Outro destaque deste filme Disney é que se debruça sobre uma família colombiana e mesmo na versão original tem muitas palavras em espanhol, o que não é comum.

“Quando nos juntámos com o Lin [Manuel Miranda], ele tinha falado de querer fazer algo especificamente da América Latina”, explicou o co-criador Byron Howard. “A Disney Animation tem esta boa tradição de contar histórias incríveis, emocionais. E há muitos lugares no mundo que as pessoas não conhecem”, afirmou.

Byron Howard, Jared Bush e Lin-Manuel Miranda viajaram pela Colômbia em pesquisa para o filme e a produtora Yvett Marino explicou na conferência que o tema adveio dessas jornadas.
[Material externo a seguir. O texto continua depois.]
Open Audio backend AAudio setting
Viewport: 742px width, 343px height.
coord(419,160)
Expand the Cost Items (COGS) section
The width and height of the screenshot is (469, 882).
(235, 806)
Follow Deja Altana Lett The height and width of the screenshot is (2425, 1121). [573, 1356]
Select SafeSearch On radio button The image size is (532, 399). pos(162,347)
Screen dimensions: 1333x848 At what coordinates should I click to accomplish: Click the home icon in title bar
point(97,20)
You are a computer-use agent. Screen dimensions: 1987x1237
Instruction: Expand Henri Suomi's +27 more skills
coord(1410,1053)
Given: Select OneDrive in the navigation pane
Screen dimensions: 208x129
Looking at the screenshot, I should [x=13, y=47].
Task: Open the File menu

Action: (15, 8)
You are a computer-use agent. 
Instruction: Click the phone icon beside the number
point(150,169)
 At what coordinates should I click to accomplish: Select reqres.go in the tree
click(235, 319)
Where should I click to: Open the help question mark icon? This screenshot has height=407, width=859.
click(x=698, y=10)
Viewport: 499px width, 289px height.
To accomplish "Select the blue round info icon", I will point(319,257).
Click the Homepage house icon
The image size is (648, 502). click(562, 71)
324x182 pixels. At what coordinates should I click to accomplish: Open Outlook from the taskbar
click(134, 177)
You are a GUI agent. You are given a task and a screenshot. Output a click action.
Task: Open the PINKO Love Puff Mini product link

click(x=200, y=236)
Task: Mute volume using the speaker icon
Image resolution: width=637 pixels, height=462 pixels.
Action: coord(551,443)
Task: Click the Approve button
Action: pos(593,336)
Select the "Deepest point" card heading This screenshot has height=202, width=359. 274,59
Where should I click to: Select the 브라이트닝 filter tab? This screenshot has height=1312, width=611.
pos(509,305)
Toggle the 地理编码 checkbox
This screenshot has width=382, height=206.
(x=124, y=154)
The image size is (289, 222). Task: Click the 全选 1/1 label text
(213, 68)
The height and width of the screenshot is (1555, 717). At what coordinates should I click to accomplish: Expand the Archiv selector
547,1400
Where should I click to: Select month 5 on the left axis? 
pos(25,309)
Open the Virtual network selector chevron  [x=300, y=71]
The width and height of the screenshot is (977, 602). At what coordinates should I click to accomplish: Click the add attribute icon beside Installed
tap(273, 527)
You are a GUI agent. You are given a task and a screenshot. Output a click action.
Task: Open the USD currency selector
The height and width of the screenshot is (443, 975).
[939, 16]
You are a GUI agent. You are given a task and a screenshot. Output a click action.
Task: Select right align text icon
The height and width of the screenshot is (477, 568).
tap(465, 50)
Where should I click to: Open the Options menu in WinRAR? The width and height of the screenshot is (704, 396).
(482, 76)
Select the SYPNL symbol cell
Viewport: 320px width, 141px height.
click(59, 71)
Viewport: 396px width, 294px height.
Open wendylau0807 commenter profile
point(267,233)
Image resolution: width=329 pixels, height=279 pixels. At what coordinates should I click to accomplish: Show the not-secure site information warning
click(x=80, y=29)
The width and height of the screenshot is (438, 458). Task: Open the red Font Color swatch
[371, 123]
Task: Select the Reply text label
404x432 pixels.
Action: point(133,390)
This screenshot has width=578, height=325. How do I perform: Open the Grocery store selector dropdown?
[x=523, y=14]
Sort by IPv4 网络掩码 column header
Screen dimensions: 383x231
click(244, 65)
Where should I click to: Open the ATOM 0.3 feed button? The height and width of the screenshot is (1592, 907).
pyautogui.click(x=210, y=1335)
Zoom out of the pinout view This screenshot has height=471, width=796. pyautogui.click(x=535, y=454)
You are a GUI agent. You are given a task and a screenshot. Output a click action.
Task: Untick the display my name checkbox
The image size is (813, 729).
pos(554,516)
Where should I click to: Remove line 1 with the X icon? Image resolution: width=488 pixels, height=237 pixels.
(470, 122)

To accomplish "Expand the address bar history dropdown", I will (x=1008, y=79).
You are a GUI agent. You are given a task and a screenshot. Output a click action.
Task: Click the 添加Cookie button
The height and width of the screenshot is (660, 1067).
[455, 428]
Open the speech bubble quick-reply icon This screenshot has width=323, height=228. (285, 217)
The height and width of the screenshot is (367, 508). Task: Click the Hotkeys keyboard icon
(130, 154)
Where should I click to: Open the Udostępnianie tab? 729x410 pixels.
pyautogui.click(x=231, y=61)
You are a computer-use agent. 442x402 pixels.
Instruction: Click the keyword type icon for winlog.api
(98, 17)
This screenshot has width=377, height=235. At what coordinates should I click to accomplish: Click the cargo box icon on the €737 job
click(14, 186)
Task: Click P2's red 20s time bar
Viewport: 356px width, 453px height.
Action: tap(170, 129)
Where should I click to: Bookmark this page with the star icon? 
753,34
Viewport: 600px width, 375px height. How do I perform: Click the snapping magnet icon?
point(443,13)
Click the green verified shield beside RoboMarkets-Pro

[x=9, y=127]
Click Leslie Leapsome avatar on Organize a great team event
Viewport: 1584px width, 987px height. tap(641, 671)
“Há estes sítios, não só na Colômbia mas por toda a América Latina, que são considerados espirituais, especiais, como uma magia que lá reside”, descreveu. “Algumas pessoas referem-se a estes lugares como encantos”. Os criadores, imaginando que a terra ficcional do filme onde foi construída a comunidade era espiritual e a fonte de um milagre, usaram esse conceito no título.

“A Colômbia, sendo esta intersecção de cultura, dança, comida, tradição, foi um momento incrível para nós”, disse Byron Howard. “Voltámos com muita energia para pôr o máximo possível da Colômbia neste filme”.

Sendo um filme de animação musical, o trabalho do ator e compositor Lin-Manuel Miranda tornou-se crucial para o avanço da narrativa. Na conferência de imprensa, ele explicou que foi algo que o seu pai lhe disse que inspirou a personagem da avó Alma e que estar presente no começo do projeto gerou uma colaboração sem precedentes.

“Estar lá desde o início permitiu mais dar e receber do que tudo o que já experimentei em filmes de animação”, afirmou Miranda, que também musicou o filme Disney “Vaiana”. “Escrevi o número musical de abertura antes de termos um segundo ou terceiro atos”, contou.

“Encanto” é já considerado um dos melhores filmes de animação da Disney dos últimos anos e será uma das suas grandes apostas para o regresso às salas de cinema. O filme, com realização de Byron Howard, Jared Bush e Charise Castro Smith e produção de Yvett Merino e Clark Spencer, estreia-se na sexta-feira, 25 de novembro.

Luzes e sombras do novo filme da Disney têm a mão de um luso-americano

O artista luso-americano Afonso Salcedo é um dos responsáveis pelas luzes e sombras do novo filme animado da Disney.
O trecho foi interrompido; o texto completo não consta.